Using environments; an example#

Prior Assumptions#

  • you are using a conda distribution of Python (mine is miniconda 3.9 for reference).

  • you are moderately comfortable managing files with a shell (see our command line page).

Case Study#

You are a researcher newly assigned to a project studying permafrost. You will be writing code to process some field data. You volunteer, having just completed a course in Python using Jupyter notebooks. You have already set up your own Python installation on your machine with Yupyter notebooks and are ready to get started with your project.

I. Starting a Project#

  1. Create a project folder

    $ mkdir permafrost_proj
    
  2. activate your base environment (probably already active by default)

    $ conda activate base
    
  3. Create a new environment for your project that will inherit all the dependencies installed in base.

    • Notes: the -n is a tag meaning “name”. Call your environment something sensible and not too long to type

    $ conda create -n permafrost
    
  4. Activate your new environment

    $ conda activate permafrost
    
  5. install jupyter in your new environment

    $ conda install jupyter
    
  6. Open a notebook and do some data processing

    $ jupyter notebook
    
  7. Soon, you will run into an error like this when you try to import a package from inside the notebook:

    ---------------------------------------------------------------------------
    ModuleNotFoundError                       Traceback (most recent call last)
    <ipython-input-1-0aa0b027fcb6> in <module>
    ---to 1 import numpy as np
    
    ModuleNotFoundError: No module named 'numpy'
    

    To resolve it, open another shell (dont use the one that is busy running your notebook) and do:

    $ conda install numpy
    

    Or replace numpy with whichever package is missing. Repeat for new packages as you need them. They will be permanently added to your environment so you only have to do this once.
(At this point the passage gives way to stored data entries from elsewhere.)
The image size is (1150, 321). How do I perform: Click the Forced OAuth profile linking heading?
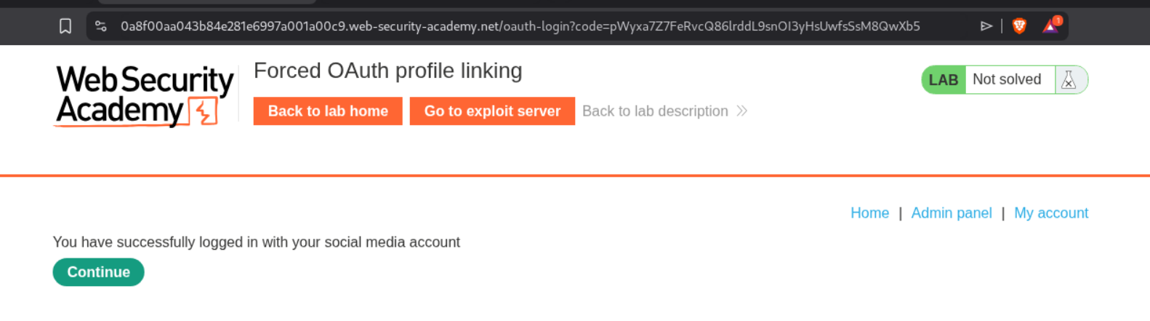[387, 71]
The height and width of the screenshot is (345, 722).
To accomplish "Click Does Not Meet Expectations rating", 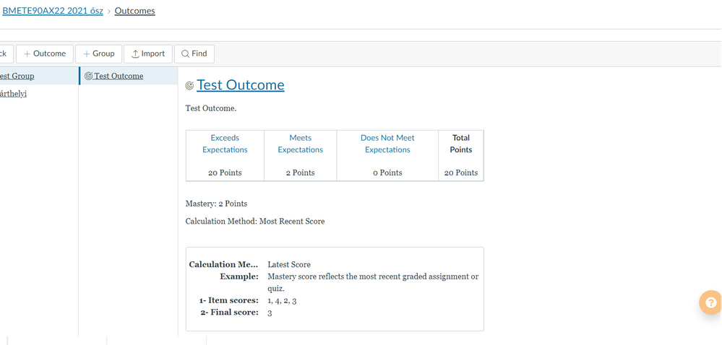I will point(387,144).
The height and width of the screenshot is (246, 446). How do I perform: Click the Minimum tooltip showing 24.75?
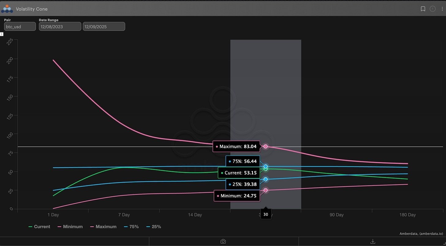236,196
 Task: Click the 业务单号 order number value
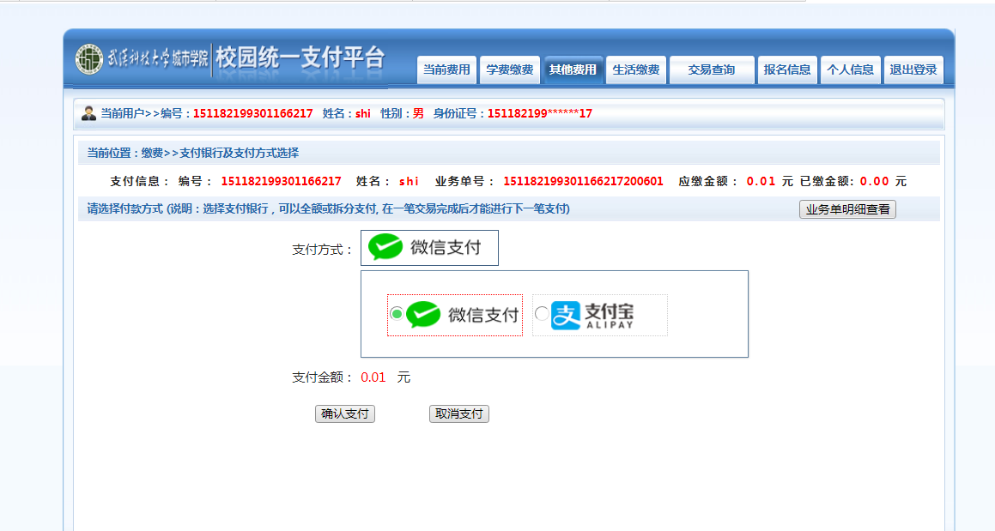coord(583,182)
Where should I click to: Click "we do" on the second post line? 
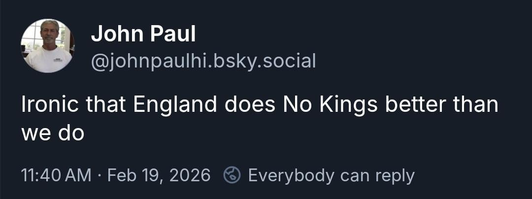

II. Export Your Environment#

Now we want to save the environment with the rest of the project files/code. This is a good idea if you want to i) access your project from multiple computers ii) use version control software like git iii) send your code to someone for debugging help (they will need your environment to replicate your bug)
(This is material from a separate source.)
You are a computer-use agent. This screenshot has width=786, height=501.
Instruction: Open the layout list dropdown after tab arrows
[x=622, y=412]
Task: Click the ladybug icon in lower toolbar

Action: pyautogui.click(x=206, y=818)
  1. Make sure you are in your project directory

    $ cd permafrost_proj
    
  2. Export your environment

    $ conda env export > environment.yml
    
    
  3. Your project folder should now look something like:

    project_abstract.docx
    data_processing.ipynb
    make_plots.ipynb
    environment.yml
    
  4. Save/back up your project folder somewhere. To re-create your environment/project on another machine, download the folder and do:

    $ cd permafrost_proj
    $ conda env create environment.yml
    $ conda activate permafrost
    

    Now you can continue working, knowing your code will perform exactly the same as on your original machine.

More Commands to Manage Environments#

List all available environments

$ conda env list

List all dependencies in the active environment

$ conda list

Remove an environment (be careful)

$ conda env remove -n permafrost

Helpful Tips#

  • Make a new environment for every “project,” whatever that means to you… I usually create one per course or research topic, sometimes start a fresh one for a complicated sub-project.

  • Don’t install anything on your base environment, and dont actually do any work from base (if you leave base totally clean, most code will immediately break and remind you to activate the proper environment for your project).

  • Avoid using pip wherever possible (for this workflow). Pip and Conda don’t always play nicely together and this can create conflicts.

  • Only download one python distribtion on your machine, unless you really know what you’re doing and have a good reason for wanting another one.